# 処理対象データ:

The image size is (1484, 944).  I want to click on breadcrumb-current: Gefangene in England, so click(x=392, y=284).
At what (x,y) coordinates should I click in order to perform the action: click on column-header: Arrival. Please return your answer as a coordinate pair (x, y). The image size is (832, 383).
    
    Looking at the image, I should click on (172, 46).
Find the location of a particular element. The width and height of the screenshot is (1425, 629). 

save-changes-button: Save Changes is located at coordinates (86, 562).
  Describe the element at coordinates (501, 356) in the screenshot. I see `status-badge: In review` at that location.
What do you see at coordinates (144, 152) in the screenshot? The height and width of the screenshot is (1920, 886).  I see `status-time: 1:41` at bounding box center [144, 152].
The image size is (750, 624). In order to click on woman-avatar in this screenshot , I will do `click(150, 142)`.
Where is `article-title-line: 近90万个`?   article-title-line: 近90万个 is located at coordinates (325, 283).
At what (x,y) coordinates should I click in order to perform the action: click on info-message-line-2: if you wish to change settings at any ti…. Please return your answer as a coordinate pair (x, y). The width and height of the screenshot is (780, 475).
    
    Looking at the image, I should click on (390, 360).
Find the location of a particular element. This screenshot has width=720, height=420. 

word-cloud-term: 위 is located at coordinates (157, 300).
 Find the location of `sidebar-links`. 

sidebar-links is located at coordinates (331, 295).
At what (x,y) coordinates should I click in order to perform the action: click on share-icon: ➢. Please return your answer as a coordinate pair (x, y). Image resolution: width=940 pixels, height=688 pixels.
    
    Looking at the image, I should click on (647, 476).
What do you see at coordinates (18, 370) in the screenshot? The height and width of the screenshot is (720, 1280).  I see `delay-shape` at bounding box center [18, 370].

# 取り組む作業:
上の記録を最初から最後まで、一字一句変えずに書き写してください。

# 本課題の解答:
The image size is (1484, 944).  I want to click on breadcrumb-current: Gefangene in England, so click(x=392, y=284).
At what (x,y) coordinates should I click in order to perform the action: click on column-header: Arrival. Please return your answer as a coordinate pair (x, y). The image size is (832, 383).
    
    Looking at the image, I should click on (172, 46).
Find the location of a particular element. The width and height of the screenshot is (1425, 629). 

save-changes-button: Save Changes is located at coordinates (86, 562).
  Describe the element at coordinates (501, 356) in the screenshot. I see `status-badge: In review` at that location.
What do you see at coordinates (144, 152) in the screenshot? The height and width of the screenshot is (1920, 886).  I see `status-time: 1:41` at bounding box center [144, 152].
The image size is (750, 624). In order to click on woman-avatar in this screenshot , I will do `click(150, 142)`.
Where is `article-title-line: 近90万个`?   article-title-line: 近90万个 is located at coordinates (325, 283).
At what (x,y) coordinates should I click in order to perform the action: click on info-message-line-2: if you wish to change settings at any ti…. Please return your answer as a coordinate pair (x, y). The width and height of the screenshot is (780, 475).
    
    Looking at the image, I should click on (390, 360).
Find the location of a particular element. This screenshot has width=720, height=420. 

word-cloud-term: 위 is located at coordinates (157, 300).
 Find the location of `sidebar-links`. 

sidebar-links is located at coordinates (331, 295).
At what (x,y) coordinates should I click in order to perform the action: click on share-icon: ➢. Please return your answer as a coordinate pair (x, y). Image resolution: width=940 pixels, height=688 pixels.
    
    Looking at the image, I should click on (647, 476).
What do you see at coordinates (18, 370) in the screenshot? The height and width of the screenshot is (720, 1280).  I see `delay-shape` at bounding box center [18, 370].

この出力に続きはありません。